From 4be2c66e37f4a85f51b1d6a88d41699406391958 Mon Sep 17 00:00:00 2001
From: Woosuk Kwon <woosuk@thinkingmachines.ai>
Date: Fri, 19 Sep 2025 09:35:38 +0000
Subject: [PATCH] fix

Signed-off-by: Woosuk Kwon <woosuk@thinkingmachines.ai>
---
 vllm/v1/worker/gpu/input_batch.py  | 50 +++++++++++++++-
 vllm/v1/worker/gpu/model_runner.py | 95 ++++++++++++++++++------------
 vllm/v1/worker/gpu/states.py       | 80 +++++++------------------
 3 files changed, 127 insertions(+), 98 deletions(-)

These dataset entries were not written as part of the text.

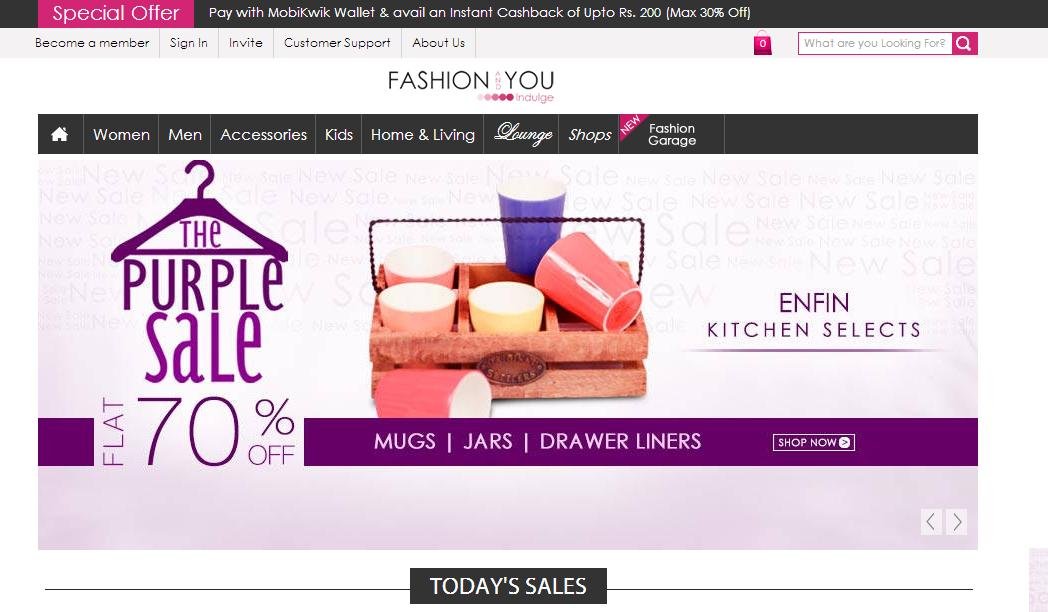Click the home icon in navigation bar

point(59,134)
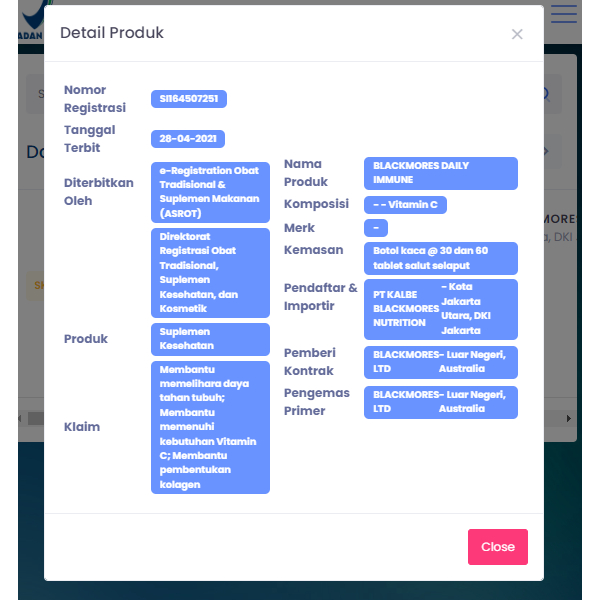The width and height of the screenshot is (600, 600).
Task: Click the Pemberi Kontrak BLACKMORES LTD badge
Action: coord(440,362)
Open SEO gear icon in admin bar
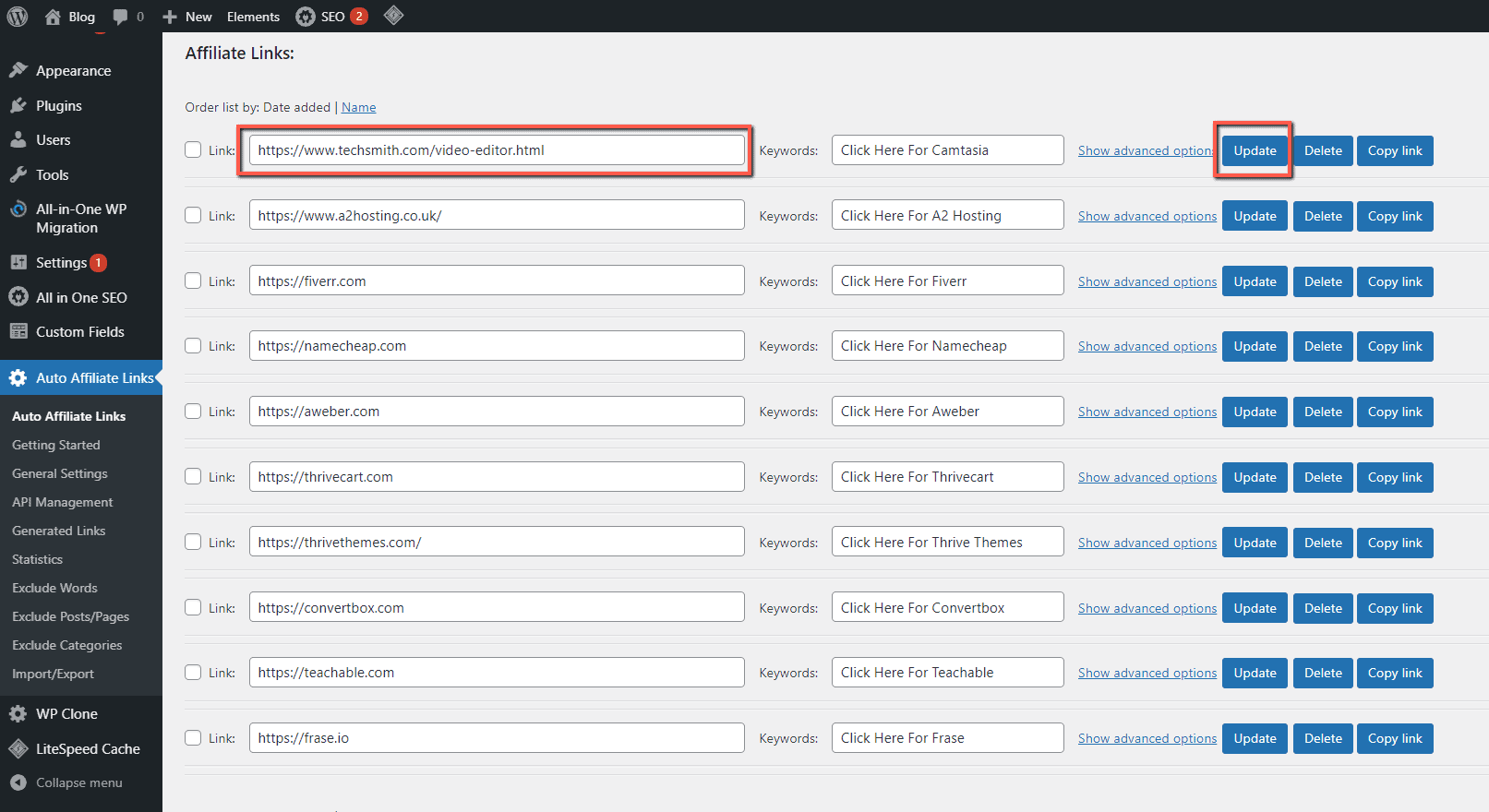 (306, 17)
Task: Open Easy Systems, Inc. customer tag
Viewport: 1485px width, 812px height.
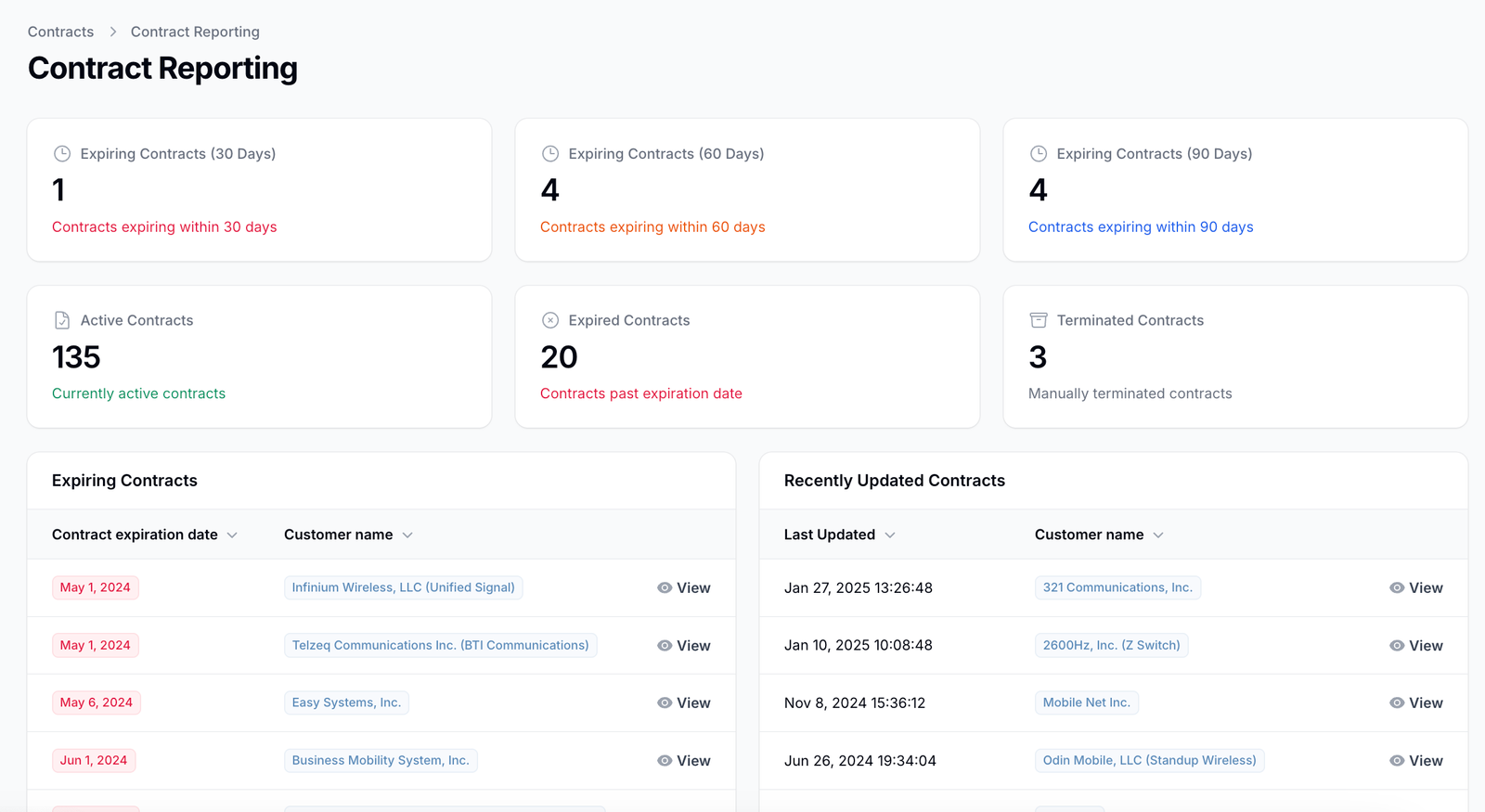Action: pos(346,702)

diff --git a/vllm/v1/worker/gpu/input_batch.py b/vllm/v1/worker/gpu/input_batch.py
index e1000e52c5f69..95c9ecee6ffc8 100644
--- a/vllm/v1/worker/gpu/input_batch.py
+++ b/vllm/v1/worker/gpu/input_batch.py
@@ -5,9 +5,11 @@ from dataclasses import dataclass
 from typing import Any
 
 import numba
+import numba.types as types
 import numpy as np
 import torch
-from numba import types
+import triton
+import triton.language as tl
 
 from vllm.v1.utils import CpuGpuBuffer
 
@@ -161,3 +163,49 @@ def prepare_inputs(
     query_start_loc[num_reqs + 1:].fill(cu_num_tokens)
     # Fill unused with 0 for full cuda graph mode.
     seq_lens[num_reqs:].fill(0)
+
+
+@triton.jit
+def _combine_last_token_ids_kernel(
+    input_ids_ptr,
+    idx_mapping_ptr,
+    last_token_ids_ptr,
+    query_start_loc_ptr,
+    seq_lens_ptr,
+    num_tokens_ptr,
+):
+    batch_idx = tl.program_id(0)
+    req_state_idx = tl.load(idx_mapping_ptr + batch_idx)
+
+    seq_len = tl.load(seq_lens_ptr + batch_idx)
+    num_tokens = tl.load(num_tokens_ptr + req_state_idx)
+    if seq_len < num_tokens:
+        # Chunked prefilling.
+        return
+
+    last_token_id = tl.load(last_token_ids_ptr + req_state_idx)
+    if last_token_id == -1:
+        return
+
+    end = tl.load(query_start_loc_ptr + batch_idx + 1)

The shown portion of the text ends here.